# PrimeurVision - Fine-tuning YOLOv8

Fine-tuning d'un modele **YOLOv8n pre-entraine sur COCO** pour detecter nos 6 classes de fruits/legumes.

**Entrainement en 2 phases :**
1. **Backbone gele** : on entraine uniquement la tete de detection
2. **Fine-tuning complet** : on degele tout et on affine avec un learning rate plus faible

**Classes** : carotte, aubergine, citron, pomme_de_terre, radis, tomate

## 1. Installation des dependances

In [None]:
!pip install ultralytics -q

## 2. Imports

In [None]:
import os
import shutil
import random
import glob
import yaml
import matplotlib.pyplot as plt
import matplotlib.patches as patches
from PIL import Image
from ultralytics import YOLO

In [None]:
# --- HYPERPARAMETRES ---

# Phase 1 : backbone gele
PHASE1_EPOCHS = 10
PHASE1_LR = 1e-2
FREEZE_LAYERS = 10

# Phase 2 : fine-tuning complet
PHASE2_EPOCHS = 40
PHASE2_LR = 1e-3

# Parametres communs
IMG_SIZE = 640
BATCH_SIZE = 16
PATIENCE = 10
CONF_THRESHOLD = 0.25

## 3. Montage Google Drive et chargement du dataset

Uploadez le dossier `dataset/` sur Google Drive dans `My Drive/PrimeurVision/dataset/`.

In [None]:
from google.colab import drive
drive.mount('/content/drive')

DATASET_SRC = '/content/drive/MyDrive/PrimeurVision/dataset'
WORK_DIR = '/content/dataset'

# Copie en local pour accelerer l'entrainement
if os.path.exists(WORK_DIR):
    shutil.rmtree(WORK_DIR)
shutil.copytree(DATASET_SRC, WORK_DIR)

# Charger la config du dataset
data_yaml_path = os.path.join(WORK_DIR, 'data.yaml')
with open(data_yaml_path, 'r') as f:
    data_config = yaml.safe_load(f)

CLASS_NAMES = data_config['names']
NUM_CLASSES = len(CLASS_NAMES)

print(f"{NUM_CLASSES} classes : {CLASS_NAMES}")
for split in ['train', 'val', 'test']:
    img_dir = os.path.join(WORK_DIR, 'images', split)
    if os.path.exists(img_dir):
        print(f"  {split}: {len(os.listdir(img_dir))} images")
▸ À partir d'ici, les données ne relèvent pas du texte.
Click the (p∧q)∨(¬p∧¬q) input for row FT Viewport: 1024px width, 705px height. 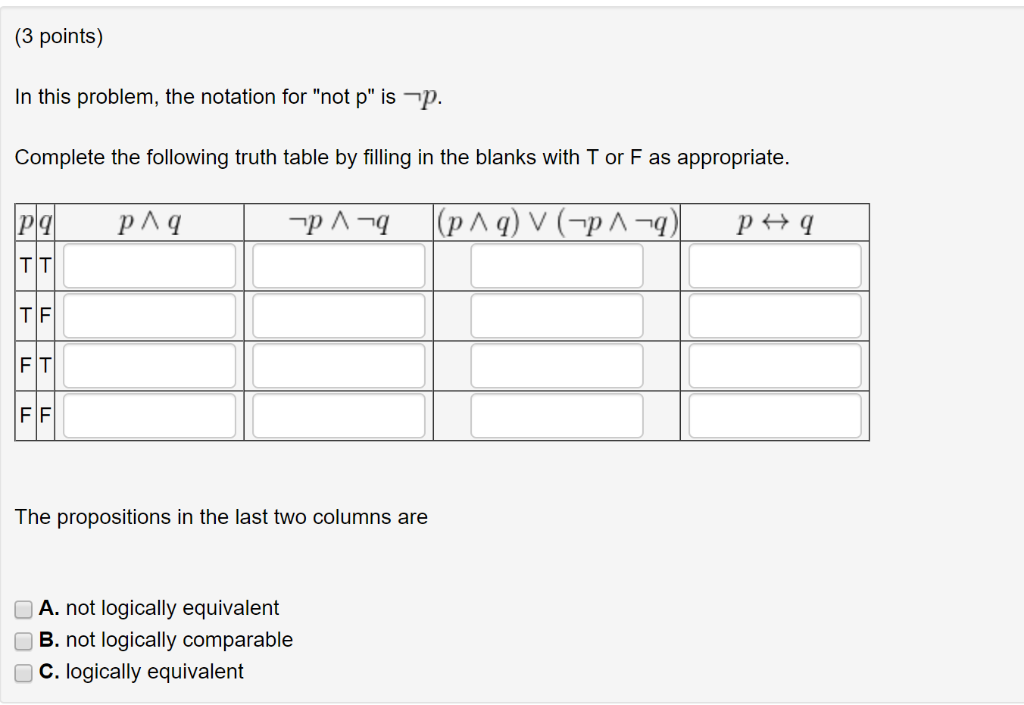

## 4. Exploration du dataset

 Affiche 6 images aléatoires avec leurs bounding boxes pour vérifier visuellement que les annotations sont correctes, puis montre la distribution des classes (combien de boxes par classe)

In [None]:
COLORS = ['#FF8C00', '#9B59B6', '#FFD700', '#8B4513', '#E74C3C', '#FF4444']

def parse_yolo_label(label_path):
    """Lit un fichier label YOLO."""
    annotations = []
    with open(label_path, 'r') as f:
        for line in f:
            parts = line.strip().split()
            if len(parts) == 5:
                class_id = int(parts[0])
                x_center, y_center, width, height = map(float, parts[1:])
                annotations.append((class_id, x_center, y_center, width, height))
    return annotations

def plot_image_with_boxes(img_path, label_path, ax):
    """Affiche une image avec ses bounding boxes."""
    img = Image.open(img_path)
    w, h = img.size
    ax.imshow(img)

    for class_id, xc, yc, bw, bh in parse_yolo_label(label_path):
        x1 = (xc - bw / 2) * w
        y1 = (yc - bh / 2) * h
        color = COLORS[class_id % len(COLORS)]
        rect = patches.Rectangle((x1, y1), bw * w, bh * h,
                                 linewidth=2, edgecolor=color, facecolor='none')
        ax.add_patch(rect)
        ax.text(x1, y1 - 5, CLASS_NAMES.get(class_id, '?'), color=color,
                fontsize=10, fontweight='bold', backgroundcolor='black')
    ax.axis('off')

# Afficher 6 images aleatoires du train
train_images_dir = os.path.join(WORK_DIR, 'images', 'train')
train_labels_dir = os.path.join(WORK_DIR, 'labels', 'train')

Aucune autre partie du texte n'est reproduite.